(ORDO NEWS) — An international team of researchers used machine learning algorithms to count and map over 100,000 lunar craters.
Previous work on the identification and localization of craters on the Moon has shown that this process is very long – usually it was done manually, by studying photographs and then compiling maps using the information received.
In a new study, scientists have found a way to dramatically speed up this process by training a computer to identify craters and then count them.
Teaching a computer to recognize craters is challenging because craters can take many forms. Not all craters are regular rings, while all craters are of different ages, and therefore, in the most ancient craters, the defining characteristics were “washed out” under the influence of erosion processes.

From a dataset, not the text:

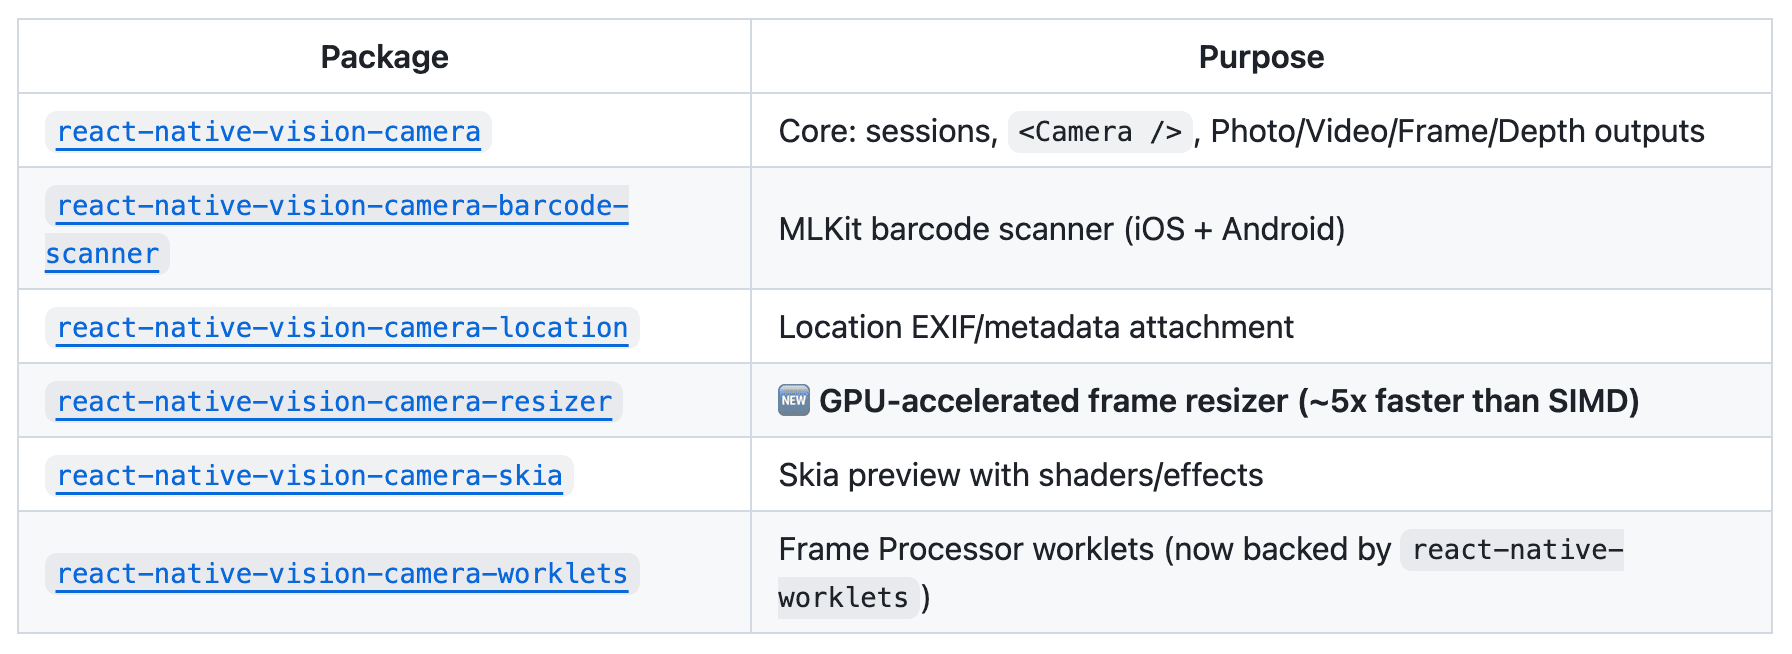
Task: Click the Skia preview with shaders/effects text
Action: 1020,476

Scientists wanted to map the location of all the craters on the lunar surface and date each crater to provide a powerful tool for studying the history of our solar system.
This new approach involved “training” a machine learning algorithm to recognize the underlying structure of the crater. Then the algorithm was “trained” to recognize craters in a broader context, based on the analysis of data obtained using the Chinese lunar orbiters Chang’e-1 and Chang’e-2.
After training the system was finally completed, the researchers applied it to the analysis of data collected using the Chang’e-5 lander, which was part of the Chinese mission to return soil samples from the lunar surface. A machine learning algorithm used this data to identify and count craters at mid and low lunar latitudes. This new system counted a total of 109,956 craters – far more than has ever been counted for the Moon.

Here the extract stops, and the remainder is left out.